Hu Xijin, the editor of China's state-backed Global Times newspaper, said the US gave China just 72 hours to close the consulate.
On Tuesday, the Justice Department charged two Chinese state-backed hackers with hacking into the computer systems of hundreds of companies, governments, and individual activists and stealing their data. It is not clear whether these charges are related to the ordered closing.
China has four other consulates in the US — in New York, Los Angeles, Chicago, and San Francisco — as well as an embassy in Washington, DC.
The Foreign Ministry statement said the Houston consulate was being closed "unilaterally" by the US "for a limited time." It did not specify a deadline given by the US.
The ministry also criticized the US's treatment of China.
"For a period of time, the US government has repeatedly stigmatized China, conducted unprovoked attacks on China's development, unreasonably made things difficult for Chinese diplomatic and consular staff in the US, and intimidated, interrogated, and confiscated personal electronic equipment from Chinese students studying in the US," it said, without giving evidence to back up its charges.
Ortagus, the State Department spokeswoman, said: "President Trump insists on fairness and reciprocity in US-China relations."
Sen. Marco Rubio, the acting chairman of the Senate Intelligence Committee, celebrated the move to close the consulate in a tweet. The Florida Republican referred to the Chinese consulate in Houston as a "massive spy center."
"#China's consulate in #Houston is not a diplomatic facility. It is the central node of the Communist Party's vast network of spies & influence operations in the United States. Now that building must close & the spies have 72 hours to leave or face arrest. This needed to happen," Rubio said.
The New York Times noted that while ordering a consulate closed was a strong step, it was one that had been taken before in disputes between countries.
For example, the US ordered Russia to close its consulate in San Francisco in 2017 after Russia restricted the number of diplomats the US could have in Moscow.
An unidentified source told Reuters that Beijing was considering closing the US consulate in the Chinese city of Wuhan in retaliation, but China's next moves remain unclear.

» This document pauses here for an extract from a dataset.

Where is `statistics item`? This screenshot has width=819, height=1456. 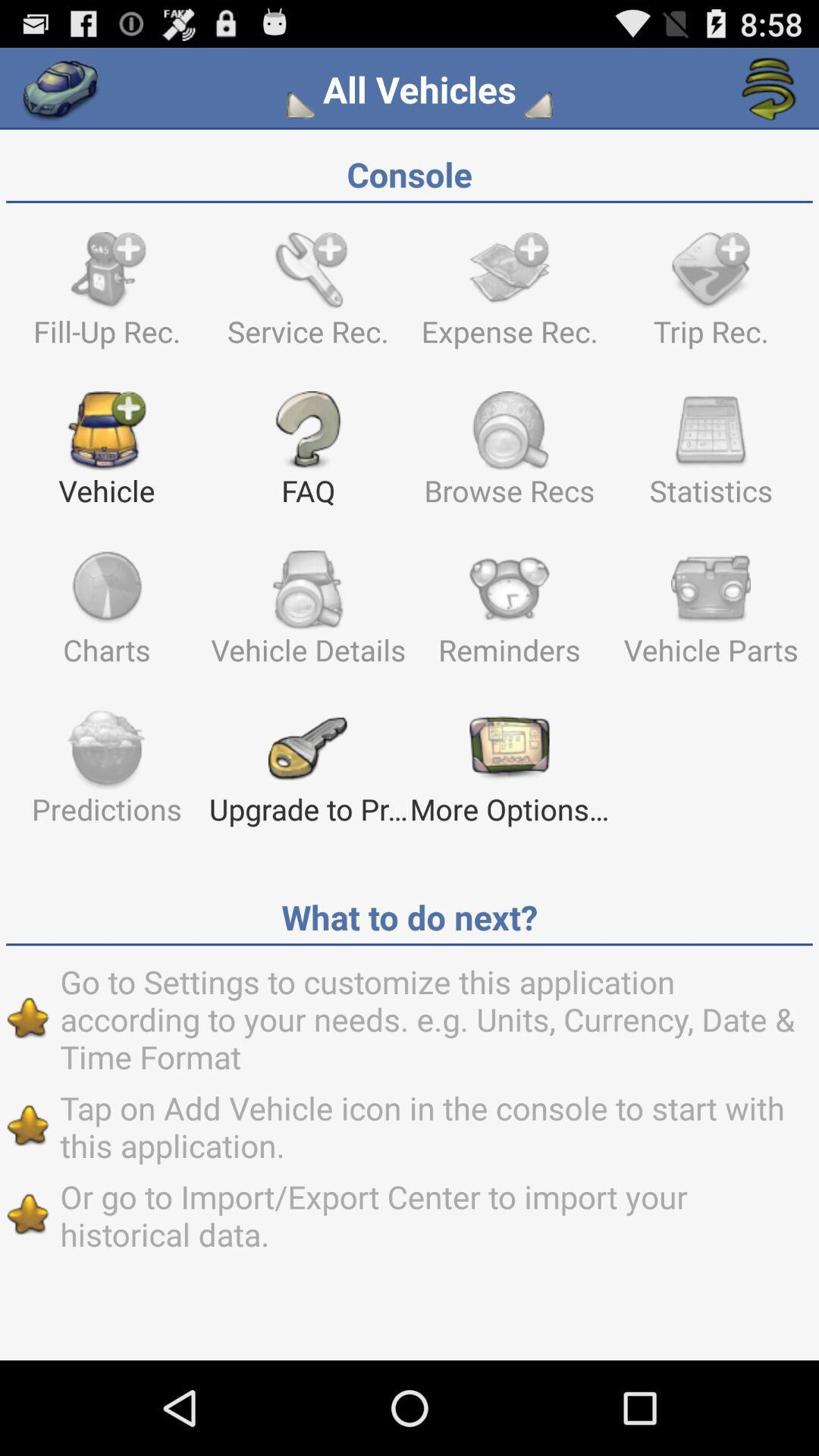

Tensions between the US and China have reached historic heights in the Trump era, with top experts warning that the two major powers are on the brink of a new Cold War. Though he praised China's handling of COVID-19 early on, President Donald Trump shifted to blaming Beijing for the pandemic as the US coronavirus outbreak worsened, which has exacerbated the situation. The virus was originally detected in Wuhan.
"We're essentially in the beginnings of a Cold War," Orville Schell, the director of the Center on US-China Relations at the Asia Society, told Insider in May. "We are on a downward slide into something increasingly adversarial with China."